Stored data entries:
Segment Open
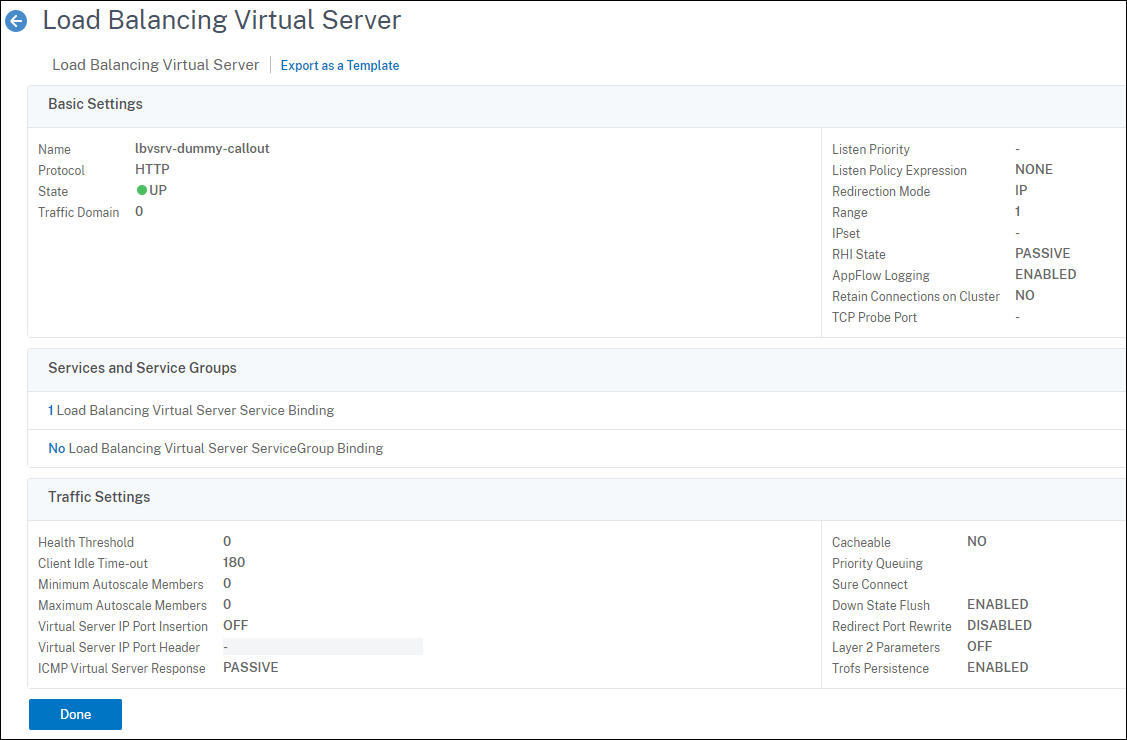The width and height of the screenshot is (1127, 740).
Task: Click the Trofs Persistence ENABLED value
Action: click(997, 668)
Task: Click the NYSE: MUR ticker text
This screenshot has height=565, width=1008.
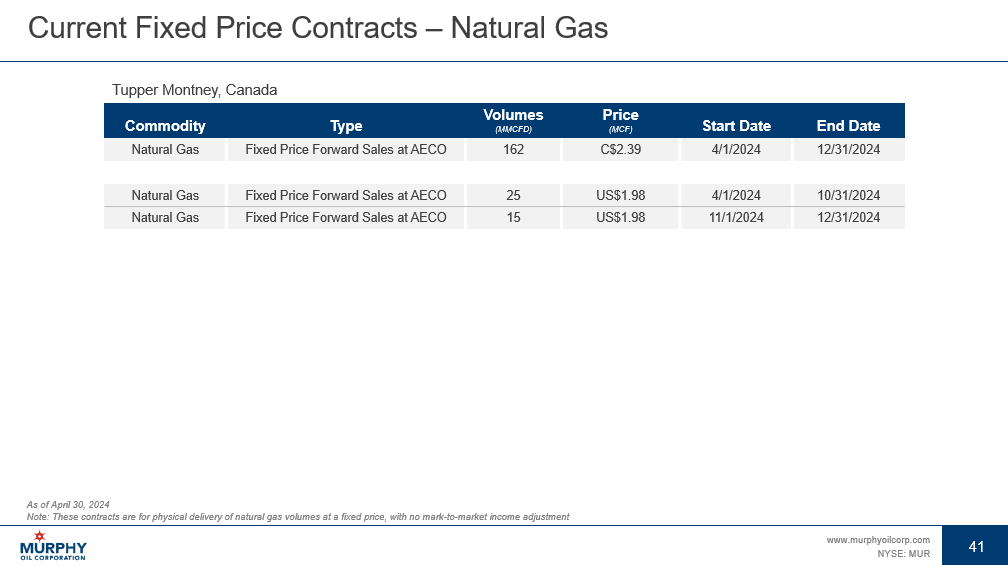Action: point(903,553)
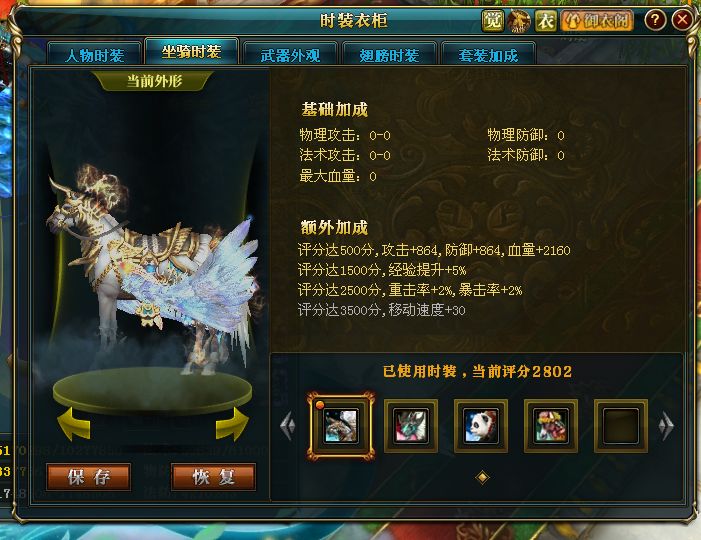Open the 御衣阁 shop button
Screen dimensions: 701x540
point(597,21)
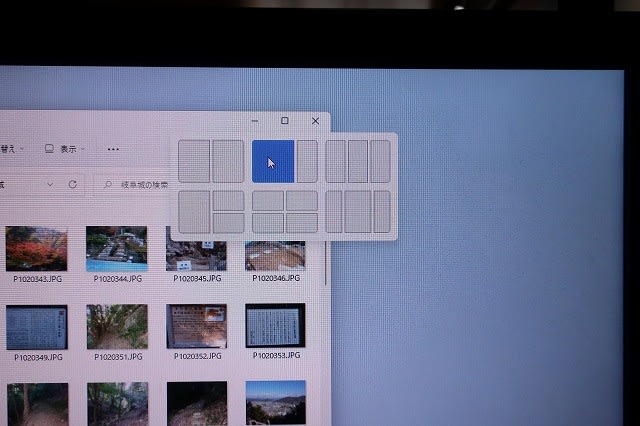Viewport: 640px width, 426px height.
Task: Choose wide center zone in bottom-right snap layout
Action: coord(358,211)
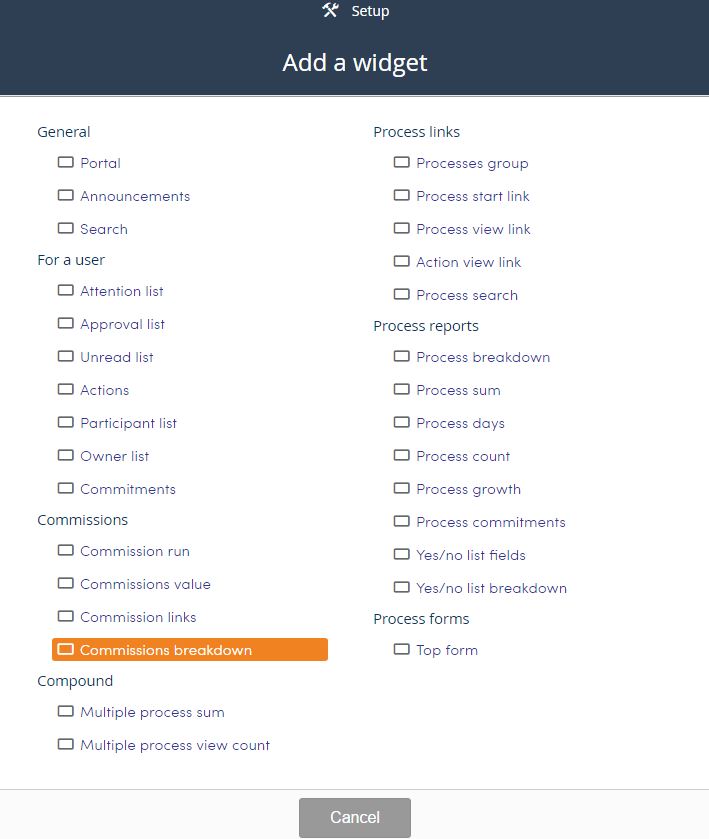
Segment Closed
**WORK INSTRUCTIONS:** Only the lines from the one with "Task: Click the NYSE: MUR ticker text" through the last line above belong in the answer. Reproduce them exactly, without the pictures.

**FINISHED TASK:**
Task: Click the NYSE: MUR ticker text
This screenshot has height=565, width=1008.
Action: point(903,553)
Open the 御衣阁 shop button
Screen dimensions: 701x540
point(597,21)
Viewport: 640px width, 426px height.
Task: Choose wide center zone in bottom-right snap layout
Action: coord(358,211)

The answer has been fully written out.